Homology-based cloning was used to obtain a new gene (named FIP-tvc) from the genomic DNA of the Chinese traditional medicinal mushroom Trametes versicolor. FIP-tvc is a member of the fungal immunomodulatory protein family, is composed of 336 bp encoding 111 amino acids, and is highly homologous with other fungal immunomodulatory proteins. In addition, an expression system for FIP-tvc was constructed. The results indicated that recombinant protein FIP-tvc could be expressed in Escherichia coli and that about 20% of the expressed protein was in soluble form. Recombinant FIP-tvc was capable of agglutinating mouse and rat red blood cells.

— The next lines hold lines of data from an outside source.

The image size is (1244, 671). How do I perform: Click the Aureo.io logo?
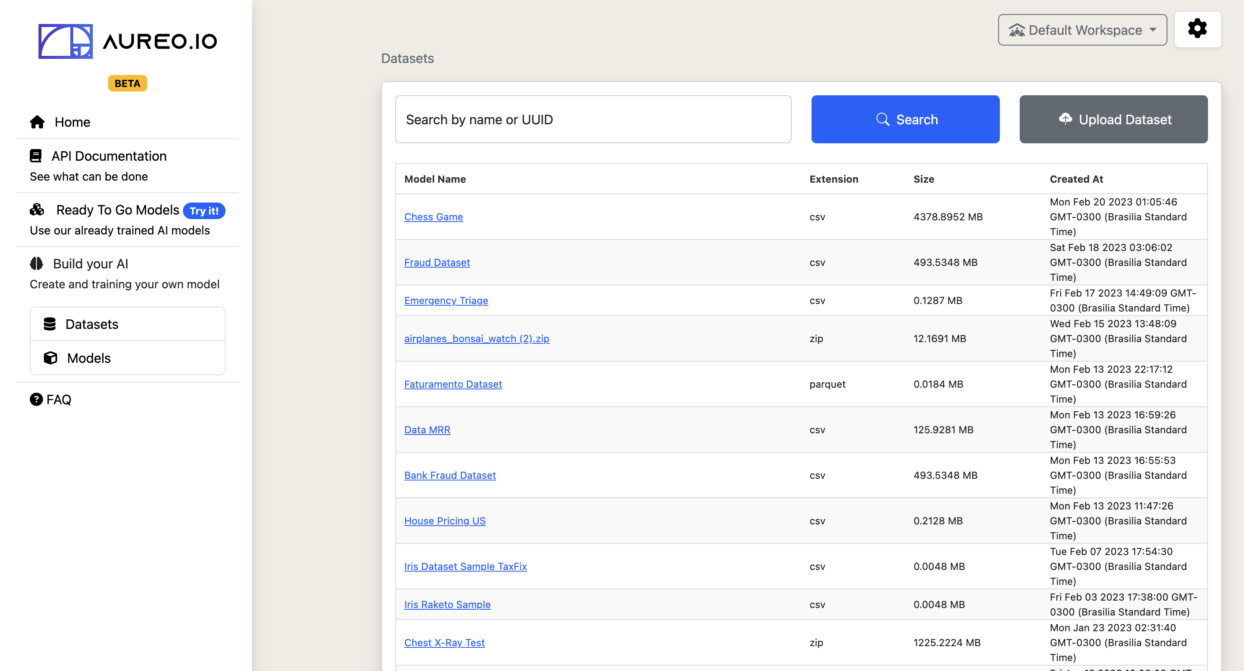tap(127, 42)
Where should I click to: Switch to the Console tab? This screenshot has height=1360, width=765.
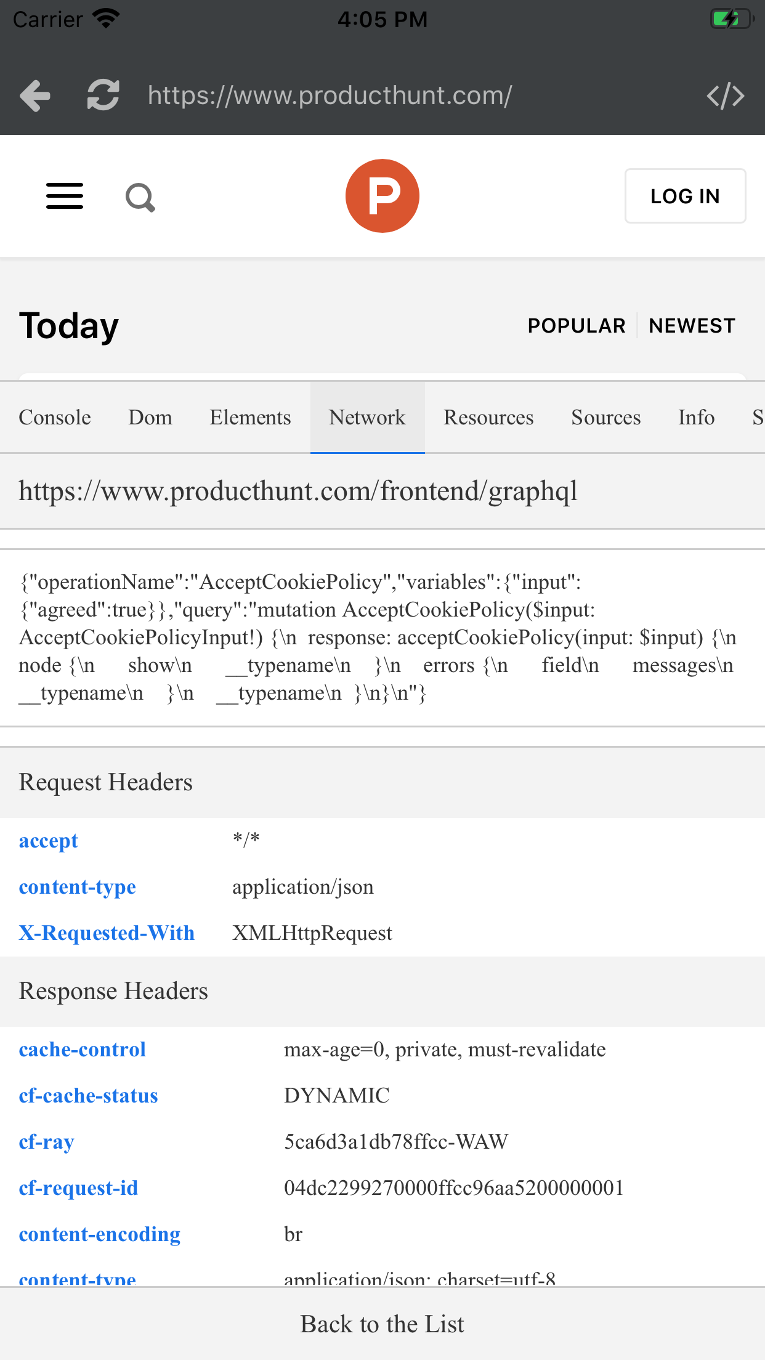pos(55,418)
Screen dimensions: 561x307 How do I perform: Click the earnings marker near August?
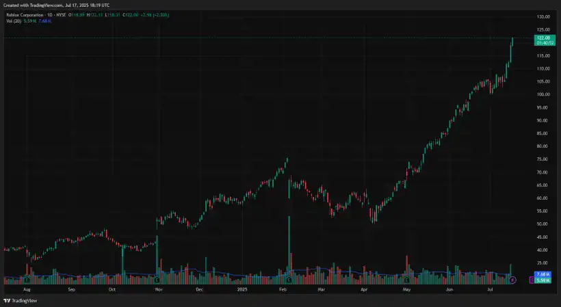(x=27, y=280)
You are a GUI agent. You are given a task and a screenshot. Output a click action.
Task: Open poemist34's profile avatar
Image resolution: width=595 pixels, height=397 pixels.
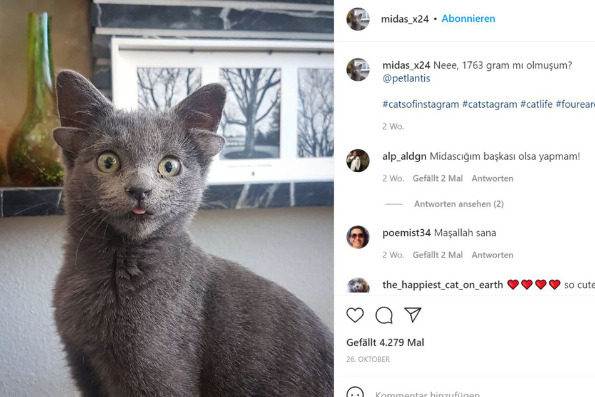click(x=358, y=237)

Furthermore, recombinant protein FIP-tvc could selectively enhance the expression of interleukin (IL)-1α, IL-2, IL-5, IL-6, tumor necrosis factor-alpha (TNF-α), and lympotoxin (LT) in mouse spleen cells.Highlights► A new gene FIP-tvc was cloned from Trametes versicolor. ► An expression system for FIP-tvc was constructed in Escherichia coli. ► FIP-tvc expressed by E. coli shows good immunomodulating activities.